E o que se vai passar em Bragança nasceu da concepção, decidida pela
Câmara de Bragança, de dois espaços dedicados à cultura judaica – o Centro de
Interpretação da Cultura Sefardita do Nordeste Transmontano, desenhado pelo arquiteto
Souto de Moura e que abriu este ano, e o Memorial e Centro de Documentação
Bragança Sefardita, de Susana Milão e Eurico Salgado, cuja inauguração está
agendada para sexta-feira. A arquiteta explica que o novo edifício é mais
centrado na realidade de Bragança e surge como complemento ao Centro de
Interpretação, com um conceito alargado a toda a região. Joaquim Pinheiro
acrescenta: “Este novo espaço tem uma pequena sinagoga e vai ser, sobretudo um
espaço de memória virtual, de recolha de testemunhos e histórias, seja em forma
oral, escrita ou visual.”
Dos espaços ao Terra(s) de Sefarad, foi pouco mais que um passo. “Surgiu
de forma natural. Pensamos, temos equipamentos, porque não fazer um evento
imaterial sobre a cultura sefardita? E avançamos com a ideia de criar um evento
que levasse ali pessoas de fora da cidade, do território. Esperamos até que
possa trazer descendentes dos antigos judeus da cidade”, diz.

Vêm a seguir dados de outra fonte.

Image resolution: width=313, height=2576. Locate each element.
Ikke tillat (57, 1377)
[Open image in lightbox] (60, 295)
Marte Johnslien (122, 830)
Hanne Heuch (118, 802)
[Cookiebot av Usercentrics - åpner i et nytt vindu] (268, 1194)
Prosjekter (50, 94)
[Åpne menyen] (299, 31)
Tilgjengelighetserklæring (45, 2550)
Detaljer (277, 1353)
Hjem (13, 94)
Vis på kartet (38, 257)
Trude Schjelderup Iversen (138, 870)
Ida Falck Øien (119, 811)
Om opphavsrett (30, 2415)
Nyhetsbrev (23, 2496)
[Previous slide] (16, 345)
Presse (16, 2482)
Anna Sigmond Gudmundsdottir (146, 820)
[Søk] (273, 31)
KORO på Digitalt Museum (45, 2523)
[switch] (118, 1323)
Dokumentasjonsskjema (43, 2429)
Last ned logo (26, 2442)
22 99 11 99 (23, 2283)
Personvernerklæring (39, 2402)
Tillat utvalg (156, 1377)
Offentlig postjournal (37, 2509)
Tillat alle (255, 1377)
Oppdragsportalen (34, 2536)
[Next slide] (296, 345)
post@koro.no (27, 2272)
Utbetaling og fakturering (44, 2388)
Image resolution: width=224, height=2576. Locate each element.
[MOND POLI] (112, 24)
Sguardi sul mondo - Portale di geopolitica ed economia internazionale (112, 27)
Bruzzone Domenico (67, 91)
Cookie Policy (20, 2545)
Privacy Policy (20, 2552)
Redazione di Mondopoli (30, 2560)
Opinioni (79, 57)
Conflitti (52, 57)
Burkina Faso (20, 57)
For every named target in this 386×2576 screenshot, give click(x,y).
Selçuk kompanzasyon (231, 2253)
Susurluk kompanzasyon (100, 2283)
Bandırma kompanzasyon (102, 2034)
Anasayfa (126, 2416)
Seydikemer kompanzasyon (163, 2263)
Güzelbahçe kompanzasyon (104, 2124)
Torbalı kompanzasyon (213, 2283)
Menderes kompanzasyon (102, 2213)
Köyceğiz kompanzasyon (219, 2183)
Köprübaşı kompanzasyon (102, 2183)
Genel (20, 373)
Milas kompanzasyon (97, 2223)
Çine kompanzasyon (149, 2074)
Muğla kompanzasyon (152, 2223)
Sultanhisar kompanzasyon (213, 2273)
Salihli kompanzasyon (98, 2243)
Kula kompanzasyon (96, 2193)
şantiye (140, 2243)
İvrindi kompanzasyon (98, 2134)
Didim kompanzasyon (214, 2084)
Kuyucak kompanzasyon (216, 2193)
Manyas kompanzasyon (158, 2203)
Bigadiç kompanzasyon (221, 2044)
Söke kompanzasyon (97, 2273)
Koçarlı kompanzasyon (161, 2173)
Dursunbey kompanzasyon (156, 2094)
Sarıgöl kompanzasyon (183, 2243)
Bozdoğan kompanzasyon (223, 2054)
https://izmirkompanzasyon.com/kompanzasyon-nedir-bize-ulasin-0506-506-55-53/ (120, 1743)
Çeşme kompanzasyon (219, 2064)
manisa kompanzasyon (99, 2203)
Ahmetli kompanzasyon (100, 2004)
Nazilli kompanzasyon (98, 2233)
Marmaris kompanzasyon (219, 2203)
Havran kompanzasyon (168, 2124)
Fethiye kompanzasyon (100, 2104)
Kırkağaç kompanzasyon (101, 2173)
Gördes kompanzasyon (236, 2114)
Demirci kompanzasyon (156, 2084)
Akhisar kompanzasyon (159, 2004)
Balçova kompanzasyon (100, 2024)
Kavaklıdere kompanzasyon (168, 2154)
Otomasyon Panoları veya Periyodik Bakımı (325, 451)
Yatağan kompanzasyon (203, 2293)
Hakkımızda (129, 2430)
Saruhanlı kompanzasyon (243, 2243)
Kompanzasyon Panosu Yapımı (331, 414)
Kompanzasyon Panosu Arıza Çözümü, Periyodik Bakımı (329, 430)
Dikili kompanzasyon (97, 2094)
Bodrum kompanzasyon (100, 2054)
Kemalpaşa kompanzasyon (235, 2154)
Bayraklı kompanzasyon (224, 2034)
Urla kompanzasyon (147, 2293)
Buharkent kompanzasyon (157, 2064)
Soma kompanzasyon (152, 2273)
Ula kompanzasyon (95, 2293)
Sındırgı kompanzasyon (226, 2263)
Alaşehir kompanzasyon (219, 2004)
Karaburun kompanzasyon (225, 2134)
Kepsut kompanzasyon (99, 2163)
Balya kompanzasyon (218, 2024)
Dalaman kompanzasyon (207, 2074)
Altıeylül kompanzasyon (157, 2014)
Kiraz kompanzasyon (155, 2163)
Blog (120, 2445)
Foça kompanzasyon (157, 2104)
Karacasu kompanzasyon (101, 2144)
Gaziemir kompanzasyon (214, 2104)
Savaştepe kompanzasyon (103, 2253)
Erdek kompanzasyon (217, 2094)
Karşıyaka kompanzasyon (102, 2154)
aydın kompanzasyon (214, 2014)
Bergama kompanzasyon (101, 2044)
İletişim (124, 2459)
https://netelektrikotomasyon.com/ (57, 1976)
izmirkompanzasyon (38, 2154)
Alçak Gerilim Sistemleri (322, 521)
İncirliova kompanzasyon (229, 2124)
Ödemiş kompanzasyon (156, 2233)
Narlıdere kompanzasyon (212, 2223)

O ponto alto dos quatro dias do programa é o congresso internacional
Identidade e Memória Sefardita: História e Atualidade, com a organização
científica da Cátedra de Estudos Sefarditas “Alberto Benveniste” da
Universidade de Lisboa (cujo programa completo pode ser encontrado em
terrasdesefarad.com). Os conferencistas chegam um pouco de todo o lado –
Israel, Holanda, Estados Unidos da América, Espanha e, claro, Portugal – e vão
abordar os mais diversos temas, desde a perseguição movida pela Inquisição, ao
desenvolvimento da comunidade de judeus portugueses em Amsterdã, passando pelo
pensamento do influente filósofo nascido em Bragança, Isaac Oróbio de Castro
(1617-1687), que foi conselheiro de Luís XIV (1638-1715), o Rei-Sol de França,
ou a relação entre os judeus e a indústria de sedas que floresceu em Bragança
entre os séculos XVI e XVIII, mas, entretanto, desapareceu.